Dataset entries:
************
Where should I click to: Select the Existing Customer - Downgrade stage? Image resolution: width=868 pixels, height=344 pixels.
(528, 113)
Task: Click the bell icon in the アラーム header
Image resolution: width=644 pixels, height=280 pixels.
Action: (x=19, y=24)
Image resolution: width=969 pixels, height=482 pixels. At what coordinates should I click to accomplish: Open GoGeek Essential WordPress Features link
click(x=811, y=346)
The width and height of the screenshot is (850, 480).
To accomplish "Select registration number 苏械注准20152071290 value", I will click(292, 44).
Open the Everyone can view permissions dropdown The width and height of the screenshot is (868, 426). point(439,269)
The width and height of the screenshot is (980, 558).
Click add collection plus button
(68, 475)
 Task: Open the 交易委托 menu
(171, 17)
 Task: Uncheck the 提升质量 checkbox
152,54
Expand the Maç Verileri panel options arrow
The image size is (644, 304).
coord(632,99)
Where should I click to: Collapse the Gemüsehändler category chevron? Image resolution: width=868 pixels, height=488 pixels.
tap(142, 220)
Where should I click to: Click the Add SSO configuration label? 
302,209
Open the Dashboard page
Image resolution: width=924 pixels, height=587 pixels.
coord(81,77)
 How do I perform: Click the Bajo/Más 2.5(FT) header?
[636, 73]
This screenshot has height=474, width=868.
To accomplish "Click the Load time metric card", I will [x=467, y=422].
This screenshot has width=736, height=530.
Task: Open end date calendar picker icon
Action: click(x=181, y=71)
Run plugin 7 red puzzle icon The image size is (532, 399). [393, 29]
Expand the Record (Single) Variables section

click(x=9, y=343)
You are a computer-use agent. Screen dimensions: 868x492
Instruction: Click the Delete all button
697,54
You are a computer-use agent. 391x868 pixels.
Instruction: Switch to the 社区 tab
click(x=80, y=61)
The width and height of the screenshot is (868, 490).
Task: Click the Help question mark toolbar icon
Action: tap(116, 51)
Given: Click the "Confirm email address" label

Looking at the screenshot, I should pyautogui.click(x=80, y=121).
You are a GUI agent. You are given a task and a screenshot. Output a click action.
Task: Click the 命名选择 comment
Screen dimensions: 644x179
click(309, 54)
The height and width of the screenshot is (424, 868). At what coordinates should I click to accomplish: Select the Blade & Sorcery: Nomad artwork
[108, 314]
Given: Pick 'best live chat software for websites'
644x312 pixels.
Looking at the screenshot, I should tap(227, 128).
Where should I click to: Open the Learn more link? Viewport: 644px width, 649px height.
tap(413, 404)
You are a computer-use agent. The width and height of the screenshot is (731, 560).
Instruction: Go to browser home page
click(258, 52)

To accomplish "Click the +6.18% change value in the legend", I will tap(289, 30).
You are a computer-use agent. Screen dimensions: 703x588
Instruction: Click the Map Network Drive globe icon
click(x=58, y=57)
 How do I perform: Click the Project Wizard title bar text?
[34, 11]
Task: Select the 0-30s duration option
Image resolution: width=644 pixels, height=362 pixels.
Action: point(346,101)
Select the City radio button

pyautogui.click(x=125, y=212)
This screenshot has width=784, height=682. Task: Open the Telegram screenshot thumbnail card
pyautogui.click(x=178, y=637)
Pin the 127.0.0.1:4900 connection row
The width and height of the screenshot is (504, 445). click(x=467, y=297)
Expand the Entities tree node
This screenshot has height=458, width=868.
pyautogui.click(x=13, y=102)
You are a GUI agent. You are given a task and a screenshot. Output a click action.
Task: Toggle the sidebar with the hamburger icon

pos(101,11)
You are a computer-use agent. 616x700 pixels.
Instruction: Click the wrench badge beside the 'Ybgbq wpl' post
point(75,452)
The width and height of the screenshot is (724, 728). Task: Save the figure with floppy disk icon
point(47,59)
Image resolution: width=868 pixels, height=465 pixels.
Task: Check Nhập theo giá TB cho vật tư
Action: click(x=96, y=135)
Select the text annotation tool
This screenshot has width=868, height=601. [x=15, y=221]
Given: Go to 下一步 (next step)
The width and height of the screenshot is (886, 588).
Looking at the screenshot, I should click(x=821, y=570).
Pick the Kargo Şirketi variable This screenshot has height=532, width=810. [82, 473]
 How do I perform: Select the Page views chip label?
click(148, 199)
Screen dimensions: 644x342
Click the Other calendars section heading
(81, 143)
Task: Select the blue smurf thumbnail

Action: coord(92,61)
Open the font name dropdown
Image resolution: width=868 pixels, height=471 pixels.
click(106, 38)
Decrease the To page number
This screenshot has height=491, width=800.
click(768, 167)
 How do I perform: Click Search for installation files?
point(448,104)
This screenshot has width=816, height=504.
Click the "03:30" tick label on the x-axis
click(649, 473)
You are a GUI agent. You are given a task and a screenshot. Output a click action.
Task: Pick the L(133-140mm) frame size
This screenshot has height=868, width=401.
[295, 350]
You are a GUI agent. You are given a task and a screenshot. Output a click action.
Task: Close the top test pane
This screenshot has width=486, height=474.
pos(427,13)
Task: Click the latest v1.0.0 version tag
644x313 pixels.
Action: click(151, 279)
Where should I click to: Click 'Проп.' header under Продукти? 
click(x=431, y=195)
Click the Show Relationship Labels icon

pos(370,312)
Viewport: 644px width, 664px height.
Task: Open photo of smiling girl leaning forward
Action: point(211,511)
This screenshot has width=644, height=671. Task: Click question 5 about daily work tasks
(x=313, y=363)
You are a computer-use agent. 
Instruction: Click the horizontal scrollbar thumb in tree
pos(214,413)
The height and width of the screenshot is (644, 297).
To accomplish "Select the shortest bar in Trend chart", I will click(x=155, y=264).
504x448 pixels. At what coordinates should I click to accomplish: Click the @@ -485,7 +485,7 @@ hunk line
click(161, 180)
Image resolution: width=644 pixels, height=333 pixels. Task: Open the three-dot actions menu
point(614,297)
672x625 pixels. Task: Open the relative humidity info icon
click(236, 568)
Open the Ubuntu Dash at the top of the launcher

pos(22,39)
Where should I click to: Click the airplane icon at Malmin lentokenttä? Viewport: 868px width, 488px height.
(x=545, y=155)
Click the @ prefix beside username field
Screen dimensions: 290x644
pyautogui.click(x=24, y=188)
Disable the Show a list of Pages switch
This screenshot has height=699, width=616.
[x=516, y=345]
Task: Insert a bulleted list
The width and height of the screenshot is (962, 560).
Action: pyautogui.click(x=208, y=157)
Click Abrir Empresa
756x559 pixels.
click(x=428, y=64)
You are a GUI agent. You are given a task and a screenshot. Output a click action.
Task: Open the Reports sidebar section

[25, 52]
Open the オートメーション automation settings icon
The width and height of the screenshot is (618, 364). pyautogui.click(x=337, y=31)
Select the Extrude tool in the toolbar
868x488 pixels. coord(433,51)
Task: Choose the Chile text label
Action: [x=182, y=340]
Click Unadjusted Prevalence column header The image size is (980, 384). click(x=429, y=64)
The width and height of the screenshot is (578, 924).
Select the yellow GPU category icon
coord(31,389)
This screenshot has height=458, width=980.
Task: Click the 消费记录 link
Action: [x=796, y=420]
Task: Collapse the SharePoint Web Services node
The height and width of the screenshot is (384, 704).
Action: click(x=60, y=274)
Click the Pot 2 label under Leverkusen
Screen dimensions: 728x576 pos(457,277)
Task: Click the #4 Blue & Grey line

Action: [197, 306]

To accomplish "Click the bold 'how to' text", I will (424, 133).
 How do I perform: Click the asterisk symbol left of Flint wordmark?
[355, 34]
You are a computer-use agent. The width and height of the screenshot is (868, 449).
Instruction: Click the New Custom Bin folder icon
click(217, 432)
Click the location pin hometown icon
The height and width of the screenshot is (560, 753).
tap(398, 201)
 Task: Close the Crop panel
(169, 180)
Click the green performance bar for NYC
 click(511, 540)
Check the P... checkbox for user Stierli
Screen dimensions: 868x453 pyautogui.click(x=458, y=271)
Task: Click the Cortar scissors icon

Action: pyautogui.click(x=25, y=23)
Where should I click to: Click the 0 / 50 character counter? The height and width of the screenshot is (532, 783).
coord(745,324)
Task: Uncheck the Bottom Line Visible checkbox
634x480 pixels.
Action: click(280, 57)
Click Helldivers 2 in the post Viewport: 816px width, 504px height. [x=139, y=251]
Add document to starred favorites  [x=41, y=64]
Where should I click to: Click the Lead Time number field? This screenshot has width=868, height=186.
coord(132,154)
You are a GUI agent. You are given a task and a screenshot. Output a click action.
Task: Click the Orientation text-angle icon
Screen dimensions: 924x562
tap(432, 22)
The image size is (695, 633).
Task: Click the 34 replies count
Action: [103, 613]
************
All lines from the one that contains "Click the green performance bar for NYC" to the last line above must be given again exactly, with both included and nothing added.

▶ [RESPONSE]
Click the green performance bar for NYC
 click(511, 540)
Check the P... checkbox for user Stierli
Screen dimensions: 868x453 pyautogui.click(x=458, y=271)
Task: Click the Cortar scissors icon

Action: pyautogui.click(x=25, y=23)
Where should I click to: Click the 0 / 50 character counter? The height and width of the screenshot is (532, 783).
coord(745,324)
Task: Uncheck the Bottom Line Visible checkbox
634x480 pixels.
Action: click(280, 57)
Click Helldivers 2 in the post Viewport: 816px width, 504px height. [x=139, y=251]
Add document to starred favorites  [x=41, y=64]
Where should I click to: Click the Lead Time number field? This screenshot has width=868, height=186.
coord(132,154)
You are a GUI agent. You are given a task and a screenshot. Output a click action.
Task: Click the Orientation text-angle icon
Screen dimensions: 924x562
tap(432, 22)
The image size is (695, 633).
Task: Click the 34 replies count
Action: [103, 613]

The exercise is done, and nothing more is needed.